Some of those larger asks include: 

  • $81 million for behavioral health worker training. 
  • An estimated $271 million is needed for nearly 600 residential beds to treat Oregonians with substance use or mental health disorders.
  • $74 million for behavioral health programs and others. 
  • $40 to train more nurses and other health care workers. 
  • $20 million to train more dental hygienists and assistants. 

State Reps. Hai Pham and Cyrus Javadi, dentists who sponsored the dental workforce training, told The Lund Report
reacted cautiously to the forecast. 

In a joint statement to The Lund Report, the bi-partisan lawmakers wrote that "it’s still too early to speculate about specific budget decisions, but we plan to keep advocating for this and other oral health priorities." 

"As practicing dentists who have had similar experiences, in different parts of the state, with our oral health workforce shortage, it is critical that we prioritize oral health this session so we can provide much-needed support to our hardworking dental professionals and ensure Oregonians get the oral healthcare they so desperately need," they said in the statement. 
 

The budget-writing committee is also considering relatively smaller requests.
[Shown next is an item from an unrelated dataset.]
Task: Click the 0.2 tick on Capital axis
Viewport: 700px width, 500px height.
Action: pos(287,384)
Those include nearly $2 million in the current and upcoming budget to fund a bill that would set up peer-run groups that would reach out to people in the mental health system, informing them of their rights and available benefits, and $3.8 million for a community health pilot program working with low-income families. 
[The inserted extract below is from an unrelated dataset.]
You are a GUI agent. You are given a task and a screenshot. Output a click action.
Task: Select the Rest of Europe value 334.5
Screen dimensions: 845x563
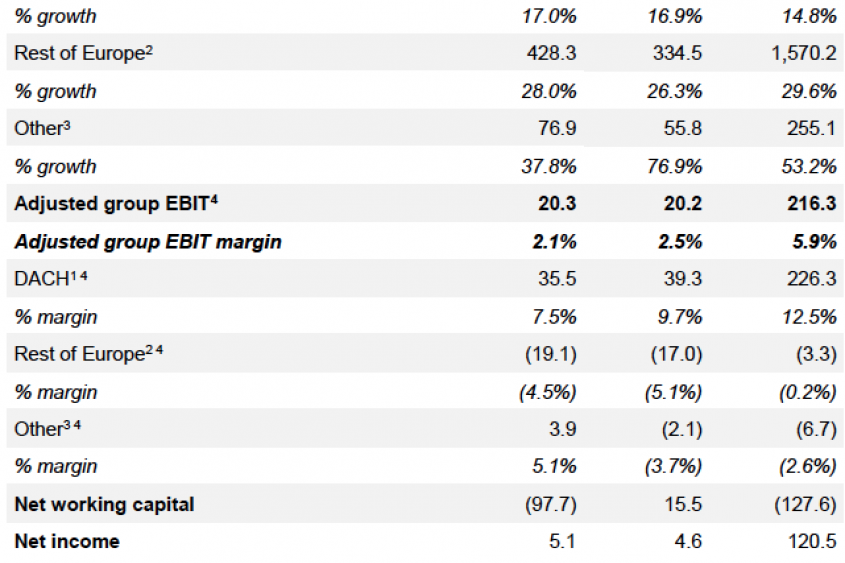679,53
Those smaller requests also include Senate Bill 1079, one of Patterson’s priorities. Hospitals across the state are struggling with capacity issues because of the lack of facilities to discharge patients who’ve been treated but still require lower-levels of care. The situation is straining hospital finances while causing more patients to “boarding” in emergency departments. 

“It’s really gumming up the whole works on everything,” said Patterson. 

The bill would set up a 22-member task force to look at hospitals’ barriers to discharging patients and requests $800,000 from the state’s discretionary general fund. 

The Oregon Health Authority also has costly requests in its proposed $4.2 billion budget.

The Lund Report reported recently that state lawyers had expressed concern that funding could kill an expansion of behavioral health clinics that would ease the capacity crisis at the Oregon State Hospital.

State Rep. Rob Nosse, a Portland Democrat who chairs a key health care panel, told The Lund Report in a text that the budget forecast means the state will be able to fund health insurance programs for low-income Oregonians. 

The agency is asking for $397 million to help with federally approved changes that would allow the Medicaid-funded Oregon Health Plan to pay for healthy food and affordable housing for low-income Oregonians. It’s also asking for $268 million to keep Oregon Health Plan members insured as the state redetermines who is eligible for the program after a pause during the pandemic. 

But both Nosse and Patterson said that none of these bills can pass until the Senate Republicans end a walkout that’s stalled the chamber’s business. Republican senators launched the walkout as a protest over abortion rights and gun control legislation.